Quite. Except that old geezers, er, experienced professionals like me remember complexity as the "islands of information" of the days of proliferating redundant application-specific files and application programs that would not talk to each other. The marketeers of "integrative solutions" hyped them then just as those of big data analytics do it today. Complexity is still with us because we mindlessly generate complexity much easier and faster than any "agile" magic wand can extract reliable useful information from it. But instead of addressing this fundamental problem, we accelerate it.

    “The NoSQL flavor of databases has come en vogue in the last few years in certain technology sectors, primarily ones that are evolving so quickly that having to slow down to put forethought into your data store and how it's going to be structured might literally be the difference between your whole company suceeding or not.” --ignoredbydinosaurs.com

Forethought has become an impediment, rather than a success factor -- one reason I find the "science" in data science, as practiced, highly questionable. When real science education still existed, it drilled into me that science is all about knowledge, reasoning, and forethought. This is exactly what we're now trying to avoid at all cost, because, as vocational training is substituted for education and you gotta be a dropout to succeed, thought -- not just forethought -- becomes increasingly difficult and even discouraged.
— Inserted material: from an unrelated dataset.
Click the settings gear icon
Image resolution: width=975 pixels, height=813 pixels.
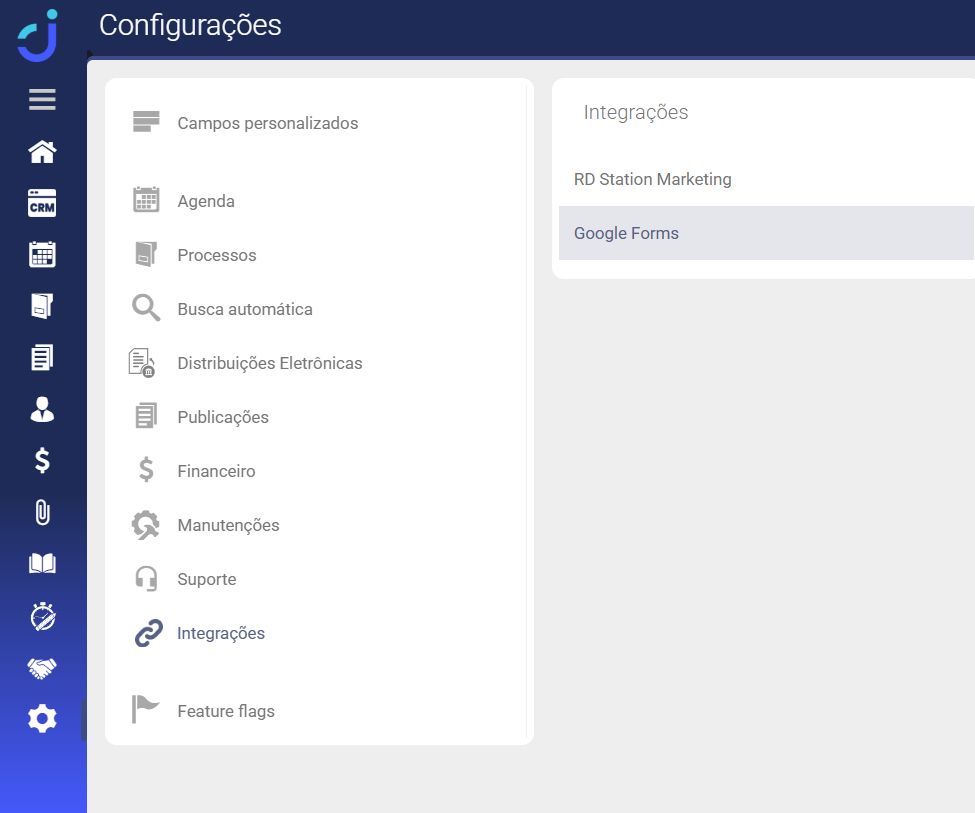[42, 718]
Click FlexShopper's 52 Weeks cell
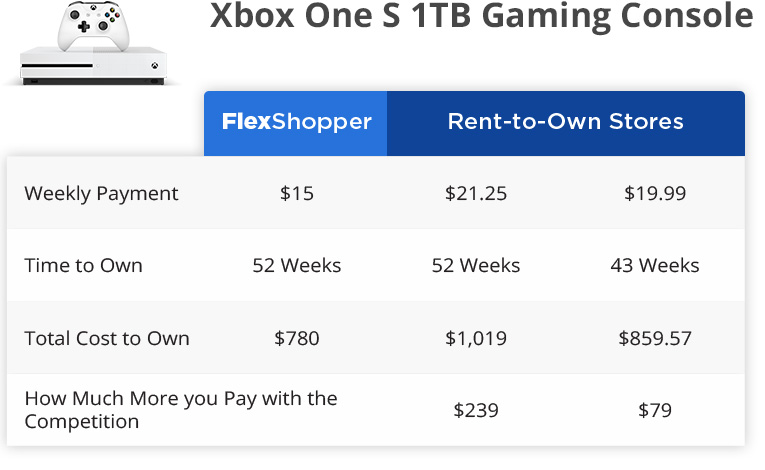Image resolution: width=765 pixels, height=470 pixels. click(297, 266)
That explains the attractiveness of NoSQL and big data analytics. i.e., forward to the past:

    “There are no [design] rules of normalization for [NoSQL] databases … Which means you're designing the data organization to serve specific queries. So follow the same principle in NoSQL databases as you would for denormalizing a relational database: design your queries first, then the structure of the database is derived from the queries.” --What is a good way to design a NoSQL database?
Using the term "design" in this context is, of course, misleading. Design requires forethought, anticipating the types of likely queries and models reality and pre-structures data so as to simplify integrity enforcement and data manipulation. NoSQL and big data analytics do the opposite.
    “In various organizations, data modeling for NoSQL emphasizes the roles of [application] developers while deemphasizing the roles of data modelers and database administrators.” --Donovan Hsieh, eBay’s Senior Data Architect

In other words, we mindlessly pile up complexity and put our trust in minimally educated coders and machines “more intelligent than us” to tackle it for our benefit. The consequences are not only not different than those of application-managed data -- struggle to optimize for multiple uses data structured for specific uses -- and post-facto structuring anyway. They also are scary: the constant atrophiation of human intellect coupled with machines programmed by corporate interests to extract, not produce and distribute wealth is socially destructive.
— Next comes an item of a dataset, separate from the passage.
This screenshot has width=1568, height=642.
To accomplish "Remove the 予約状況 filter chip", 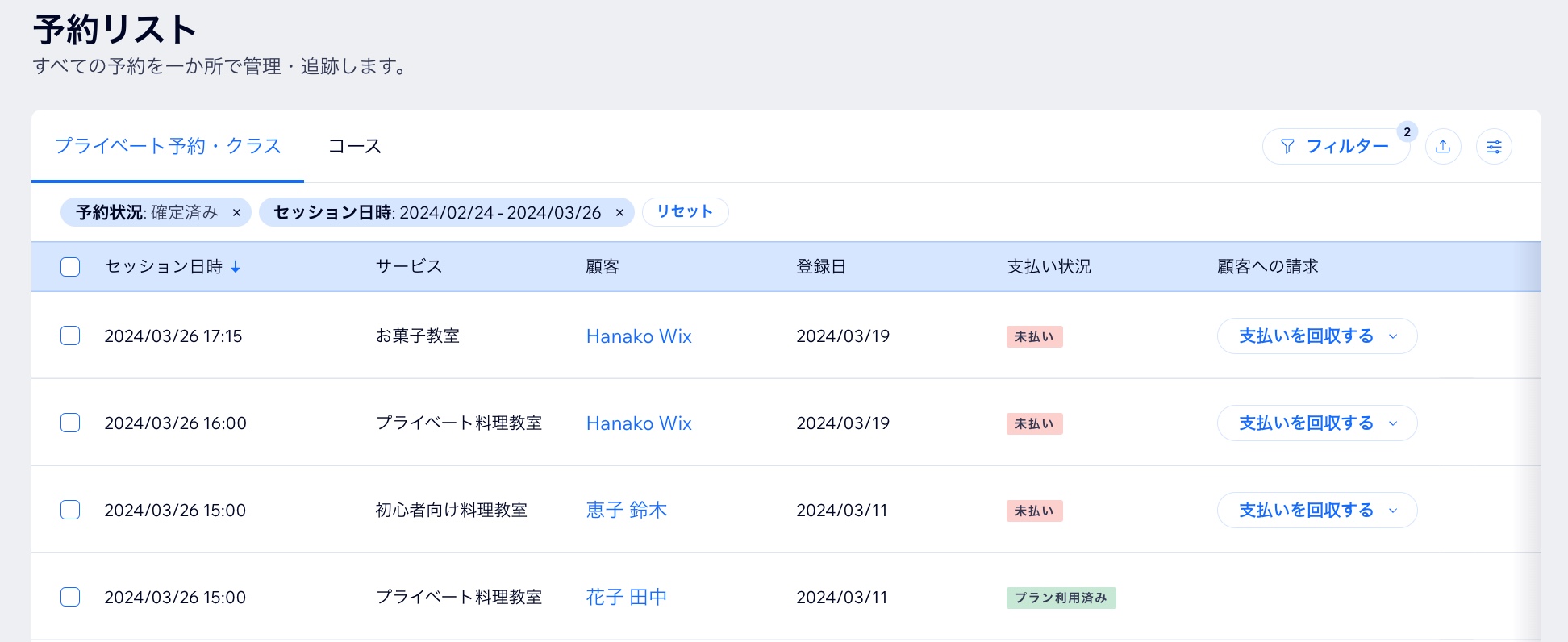I will (x=236, y=213).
Shouldn't we strive to avoid complexity via forethought, rather than keep increasing it? That's what database management -- and relational database management in particular -- were devised to address, but are being dismissed and ignored, because they require scarce intellectual abilities. They are yesterday's fads.

Fabian Pascal, Founder, Editor & Publisher, Database Debunkings

Fabian Pascal is an independent writer, lecturer, and analyst specializing in database management, with emphasis on data fundamentals and the relational model. He was affiliated with Codd & Date and has taught and lectured at the business and academic levels. Clients include IBM, Census Bureau, CIA, Apple, UCSF, and IRS. He is founder, editor, and publisher of Database Debunkings, a Website dedicated to dispelling myths and misconceptions about database management; and the Practical Database Foundations series of papers. Pascal, author of three books, has contributed extensively to trade publications including DM Review, Database Programming and Design, DBMS, Byte, Infoworld, and Computerworld.

Why You Always Need Primary Keys

Database pros should heed this warning: if you ignore that primary keys are mandatory, you can wreak havoc with inferences made from databases, including in analytics.

The Trouble with Data Warehouse Analytics

Data warehouses are essentially databases biased for particular data applications and against others. They are rooted in poor database foundation knowledge and logical-physical confusion.


Re: You're sort of right
  • 11/9/2016 5:17:25 AM
NO RATINGS

I did not receive at the time of your comment notification of it so I was not aware of it and I just came across it late because I'm revisiting this post for a next post in response to a comment on it on Hacker News.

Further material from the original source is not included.